00:05:22.34 [Val Kroll]: So I have to admit that I really did think that MCP was just like the API for LLMs. But the more I was looking into this, it was kind of understanding that those fingers like you use in your analogy is really giving it more access than just here’s this endpoint. And it’s just a one-time thing. Can you talk about some of the things that you give it access to with those fingers or to grab to kind of give a little bit more color to what it actually does or what it’s capable of, if that makes sense?
00:05:54.59 [Sam Redfern]: Yeah, absolutely. So this is in the weeds of how they work. I think the context to understand is if you’ve ever done work inside of large enterprises and you’ve tried to create an application access username and password, it’s a total pain in the butt. to go get this thing. And then your infrastructure team is like, well, you’re going to change the password every three weeks. And then you have to have a cryptographic token to do something. And it’s in some sort of space. And the reason why, actually, Anthropoc had a previous attempt at tool use in October 2024, a month before MCPs were announced, where they had a system that would take over your browser and move your cursor around. And the reason why MCPs are running on your local computer is that your user account has access to all these systems. That’s why the early paradigms of these systems are as close as possible to the end user’s system. So the analogy I give on the fingers, in a sense, is inside these MCPs, you can give it access to any number of… The standard allows you to sort of use representatives any number of tools. And you have bits of information, right? So when the agent starts, it’s basically given a list of all the tools that the MCP server has available to the agent. And so has the name of the tool. And so let’s just do a really simple example of like us, like in our agent environment, we have two tools, right? One of them is called a saw and the other one’s called a drill, right? In our SOAR tool, we would describe the name as SOAR. We would say the description is it cuts wood in a single direction across a line. Then the inputs to that is the position of the wood and the depth. That is a finger for lack of a better term. That’s our first tool and our second tool might be drill. That allows you to drill a hole through the piece of wood.
00:08:03.11 [Val Kroll]: Okay, so I have to ask one more. Sorry, I’m hogging the air. But I guess the one other thing that I’m struggling to grasp a little bit is what was the need for standardization of this, like the protocol? Can you talk about what that is solving? Because what you shared in that analogy was great. I’m absolutely going to use that, and I’ll give you credit every time. but like why was there a need to standardize outside of like you know enterprises you know would feel more secure with that or you know the governance would be easier but is there any more more to it than just that piece?
00:08:39.22 [Sam Redfern]: In the adoption curve, we are so far away from the governance piece on this stuff. There’s a bunch of companies right now that are trying to put governance around these systems, and I’m sure at some point we’ll talk to maybe some of the potential downsides of the standard if we want to call it that. But the reason why Anthropic went down this path is In the technical details around how the LLM is trained, they have been doing this work of training the large language model to use this like special escape set of characters.
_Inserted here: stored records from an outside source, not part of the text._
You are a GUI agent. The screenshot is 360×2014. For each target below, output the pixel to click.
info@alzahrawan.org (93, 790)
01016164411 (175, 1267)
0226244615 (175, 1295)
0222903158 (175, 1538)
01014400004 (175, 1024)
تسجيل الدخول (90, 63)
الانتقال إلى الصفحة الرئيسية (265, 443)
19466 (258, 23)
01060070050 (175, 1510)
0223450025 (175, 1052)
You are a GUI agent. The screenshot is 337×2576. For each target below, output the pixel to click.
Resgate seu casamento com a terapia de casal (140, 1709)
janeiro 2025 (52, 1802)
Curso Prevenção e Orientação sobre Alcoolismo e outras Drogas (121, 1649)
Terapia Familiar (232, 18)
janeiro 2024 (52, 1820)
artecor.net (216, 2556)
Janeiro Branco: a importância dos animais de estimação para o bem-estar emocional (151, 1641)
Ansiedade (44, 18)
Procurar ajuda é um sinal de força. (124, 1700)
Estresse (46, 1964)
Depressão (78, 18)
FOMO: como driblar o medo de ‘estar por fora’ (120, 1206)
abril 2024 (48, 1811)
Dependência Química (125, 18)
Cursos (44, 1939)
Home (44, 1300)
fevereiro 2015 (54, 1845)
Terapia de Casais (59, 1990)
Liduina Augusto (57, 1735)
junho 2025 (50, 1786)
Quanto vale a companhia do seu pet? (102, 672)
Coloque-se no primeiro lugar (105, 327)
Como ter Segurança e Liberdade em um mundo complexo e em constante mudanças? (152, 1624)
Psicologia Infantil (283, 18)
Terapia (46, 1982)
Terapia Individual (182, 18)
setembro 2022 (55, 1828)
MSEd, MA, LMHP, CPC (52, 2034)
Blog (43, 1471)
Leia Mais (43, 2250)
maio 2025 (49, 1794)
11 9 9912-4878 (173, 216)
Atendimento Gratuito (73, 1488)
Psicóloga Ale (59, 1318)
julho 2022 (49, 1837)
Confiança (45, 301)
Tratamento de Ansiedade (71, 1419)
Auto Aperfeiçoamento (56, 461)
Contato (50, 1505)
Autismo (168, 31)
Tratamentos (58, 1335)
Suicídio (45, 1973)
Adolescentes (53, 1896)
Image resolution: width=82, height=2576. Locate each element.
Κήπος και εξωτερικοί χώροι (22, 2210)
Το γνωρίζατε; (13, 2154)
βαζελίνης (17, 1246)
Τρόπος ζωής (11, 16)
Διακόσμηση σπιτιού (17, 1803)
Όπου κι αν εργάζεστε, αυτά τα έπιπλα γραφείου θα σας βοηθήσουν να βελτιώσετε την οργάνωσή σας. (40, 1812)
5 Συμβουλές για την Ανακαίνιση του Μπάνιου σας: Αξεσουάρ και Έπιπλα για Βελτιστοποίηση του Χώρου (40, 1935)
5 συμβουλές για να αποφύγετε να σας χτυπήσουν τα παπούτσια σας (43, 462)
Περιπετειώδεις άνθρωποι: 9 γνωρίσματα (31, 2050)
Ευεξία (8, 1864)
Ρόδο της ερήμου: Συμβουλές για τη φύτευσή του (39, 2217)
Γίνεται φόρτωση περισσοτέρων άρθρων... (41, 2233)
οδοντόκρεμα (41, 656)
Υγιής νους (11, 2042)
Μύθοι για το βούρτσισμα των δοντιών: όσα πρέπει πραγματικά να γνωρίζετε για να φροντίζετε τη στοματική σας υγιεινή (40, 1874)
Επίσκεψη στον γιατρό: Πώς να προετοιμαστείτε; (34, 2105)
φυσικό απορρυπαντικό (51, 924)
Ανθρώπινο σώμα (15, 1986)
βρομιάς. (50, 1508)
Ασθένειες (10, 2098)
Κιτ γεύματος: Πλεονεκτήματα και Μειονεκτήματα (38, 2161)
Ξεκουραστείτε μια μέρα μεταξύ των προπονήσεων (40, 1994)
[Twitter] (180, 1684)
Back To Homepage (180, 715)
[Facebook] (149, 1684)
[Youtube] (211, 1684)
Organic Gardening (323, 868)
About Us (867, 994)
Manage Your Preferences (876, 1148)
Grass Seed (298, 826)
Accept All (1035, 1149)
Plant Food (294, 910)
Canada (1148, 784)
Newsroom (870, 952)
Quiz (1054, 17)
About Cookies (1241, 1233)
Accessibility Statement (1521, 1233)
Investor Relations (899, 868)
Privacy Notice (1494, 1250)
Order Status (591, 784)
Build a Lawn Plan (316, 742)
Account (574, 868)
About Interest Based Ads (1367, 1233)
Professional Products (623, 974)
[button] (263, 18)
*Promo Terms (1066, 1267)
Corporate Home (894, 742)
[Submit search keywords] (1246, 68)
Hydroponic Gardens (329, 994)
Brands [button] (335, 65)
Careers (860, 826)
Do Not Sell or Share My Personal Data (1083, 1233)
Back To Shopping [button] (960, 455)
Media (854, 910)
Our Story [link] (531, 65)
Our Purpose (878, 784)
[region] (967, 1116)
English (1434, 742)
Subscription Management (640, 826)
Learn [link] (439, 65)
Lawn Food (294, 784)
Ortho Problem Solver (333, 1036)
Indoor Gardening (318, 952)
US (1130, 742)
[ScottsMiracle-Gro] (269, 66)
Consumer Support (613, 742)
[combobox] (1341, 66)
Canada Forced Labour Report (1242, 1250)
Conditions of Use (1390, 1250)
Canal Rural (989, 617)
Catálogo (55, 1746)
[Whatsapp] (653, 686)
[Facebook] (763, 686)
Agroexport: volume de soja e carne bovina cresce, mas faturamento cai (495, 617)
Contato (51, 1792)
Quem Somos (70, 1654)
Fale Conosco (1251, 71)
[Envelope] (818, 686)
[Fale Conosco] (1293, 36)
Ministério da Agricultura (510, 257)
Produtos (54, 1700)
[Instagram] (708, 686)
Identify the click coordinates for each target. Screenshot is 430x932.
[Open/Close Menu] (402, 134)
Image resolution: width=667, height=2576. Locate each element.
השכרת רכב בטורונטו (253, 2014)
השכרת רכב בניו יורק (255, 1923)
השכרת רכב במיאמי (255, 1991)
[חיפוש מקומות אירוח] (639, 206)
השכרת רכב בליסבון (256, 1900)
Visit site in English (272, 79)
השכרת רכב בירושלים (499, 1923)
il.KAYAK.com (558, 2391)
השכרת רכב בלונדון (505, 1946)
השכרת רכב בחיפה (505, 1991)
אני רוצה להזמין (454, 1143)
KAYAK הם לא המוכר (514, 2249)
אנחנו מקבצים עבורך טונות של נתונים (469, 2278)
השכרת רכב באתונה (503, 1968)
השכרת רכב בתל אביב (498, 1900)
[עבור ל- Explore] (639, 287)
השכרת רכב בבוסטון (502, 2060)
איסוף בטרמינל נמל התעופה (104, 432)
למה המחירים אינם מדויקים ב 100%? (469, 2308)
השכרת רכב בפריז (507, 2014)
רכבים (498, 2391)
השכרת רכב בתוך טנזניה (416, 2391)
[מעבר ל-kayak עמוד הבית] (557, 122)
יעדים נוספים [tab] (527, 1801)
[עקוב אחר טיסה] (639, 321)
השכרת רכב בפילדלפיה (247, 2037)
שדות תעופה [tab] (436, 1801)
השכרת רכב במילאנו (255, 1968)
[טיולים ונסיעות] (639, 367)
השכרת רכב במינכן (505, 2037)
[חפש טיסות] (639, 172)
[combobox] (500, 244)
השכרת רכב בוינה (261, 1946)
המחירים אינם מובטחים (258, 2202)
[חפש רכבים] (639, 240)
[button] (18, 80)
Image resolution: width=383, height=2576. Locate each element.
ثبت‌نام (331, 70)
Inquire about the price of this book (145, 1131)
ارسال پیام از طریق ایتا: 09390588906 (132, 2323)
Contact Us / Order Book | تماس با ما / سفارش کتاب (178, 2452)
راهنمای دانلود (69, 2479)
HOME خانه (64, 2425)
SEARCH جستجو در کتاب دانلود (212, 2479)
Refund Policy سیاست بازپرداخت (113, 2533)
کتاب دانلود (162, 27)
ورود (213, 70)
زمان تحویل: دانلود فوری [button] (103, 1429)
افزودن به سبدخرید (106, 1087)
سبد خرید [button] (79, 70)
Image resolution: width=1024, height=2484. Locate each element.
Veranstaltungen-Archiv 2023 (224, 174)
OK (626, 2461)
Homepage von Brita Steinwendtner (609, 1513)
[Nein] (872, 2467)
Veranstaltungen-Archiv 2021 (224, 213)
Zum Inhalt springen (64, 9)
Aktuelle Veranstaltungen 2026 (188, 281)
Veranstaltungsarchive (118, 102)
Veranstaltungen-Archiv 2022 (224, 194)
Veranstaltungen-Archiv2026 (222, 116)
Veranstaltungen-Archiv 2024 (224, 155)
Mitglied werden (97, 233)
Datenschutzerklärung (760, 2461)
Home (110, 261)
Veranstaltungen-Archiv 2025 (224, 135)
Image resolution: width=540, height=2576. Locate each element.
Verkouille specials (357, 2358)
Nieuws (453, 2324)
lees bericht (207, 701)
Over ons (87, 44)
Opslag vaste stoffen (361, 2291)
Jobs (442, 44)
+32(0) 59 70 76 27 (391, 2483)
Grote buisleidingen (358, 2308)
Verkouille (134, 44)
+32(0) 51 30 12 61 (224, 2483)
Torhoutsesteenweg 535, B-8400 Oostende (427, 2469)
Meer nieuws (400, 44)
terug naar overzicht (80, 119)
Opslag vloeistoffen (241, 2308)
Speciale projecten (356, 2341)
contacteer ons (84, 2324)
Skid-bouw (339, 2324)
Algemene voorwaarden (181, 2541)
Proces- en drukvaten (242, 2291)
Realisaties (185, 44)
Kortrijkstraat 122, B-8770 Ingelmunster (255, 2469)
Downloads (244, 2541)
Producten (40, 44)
So when the large language model is like Okay, I think what I need to do is use the saw tool and then it has this string of characters saw tool string of characters, and that indicates to the sort of the agent that’s hosting the large language model. Okay, I have to take the text below this. and send it into the tool itself with the input parameters that it needs for it. Anthropic had this huge lead because they’ve done the work of training their large language models to for tool use and using their reinforcement techniques to basically say, this is what you have to do. And this was this huge lead that anthropic had for a couple of years, in a sense. Everything feels like it’s a couple of years. It’s really about eight months, right? Until other people started trying to solve this problem. Opening, I had their own sort of call procedures kind of method, like I think they were called functions. And it was a very similar kind of thing. Like anyone could have come up with a standard. The core problem they were trying to solve is how do you give the large language model a hand for it to basically make decisions about what information is pulled towards it or what information or what actions it takes when it’s pushing out.
00:10:36.40 [Tim Wilson]: This is slowly coming a little more into focus and still pretty damn fuzzy for me. I know recently it seems like there’s been a lot of chatter about Google Analytics having an MCP server. Is that the right terminology? That is something that that the Google team said, we’re going to produce this to basically make the, this is a saw. This is what it does. These are the inputs. And it’s just a much a lot. I mean, your analogy was very, very simple. Is it as simple as that, which has me going back to saying, well, when Val said, It’s like an API for LOMs. It sure sounds like an API for LOMs. And I’m missing where that analogy is breaking down.
00:11:35.02 [Sam Redfern]: I think you can use it. There’s a lot of analogies of talking about these NCP tools as being the early dates of APIs and stuff like that as well. I think there’s an extra bit of the near direction of where these systems are moving, which is more interesting in the API part, but just to come back to that. The way I think about it, APIs is a great way of talking about it, and there’s lots of people doing weird fun things with these tools right now. If you remember, I think some of us on the call are old enough to remember the early days of web 2.0 and people were making APIs for like the weather and it was open and everything was fine and you know we were very far from like the standardized way of we think about this sort of stuff now right like it’s uh The way you design an API is very standardized now. I think the thing that’s different is one, we’re dealing with this huge amount of non-determinism, right? And we’re dealing with all of these different terms and terminologies that exist. So I think everyone on the podcast might have heard of the term agent, right? And so an agent is the idea where you have a resumable output. You have like some text that is the system prompt, and then you have this resumable conversation. There’s another term that’s being formed right now called a harness. A harness is an idea where you have an agent and you have a tool plugged into the side of it. That has a domain of knowledge attached to it at the same time. Cursor is an agent. The claw desktop is an agent. Oh, sorry, sorry. Cursor is a harness, right? It’s got access to all these different tools. I think the, I actually think of NTP and where it’s at right now is more akin to these digital document formats like XML, right? So we started with XML and the number of people who are writing XML these days is almost none. However, the amount of change of this standardized document format then brought us to JSON and now it has unfortunately brought us to YAML and Markdown. We are at the XML stage of this development is that this is going to tool use conceptually attaching to large language models through agents and harnesses is That is going to stay for a long time. Whether it’s the MTP standard or someone comes along with a better standard, then we’ll see how that goes.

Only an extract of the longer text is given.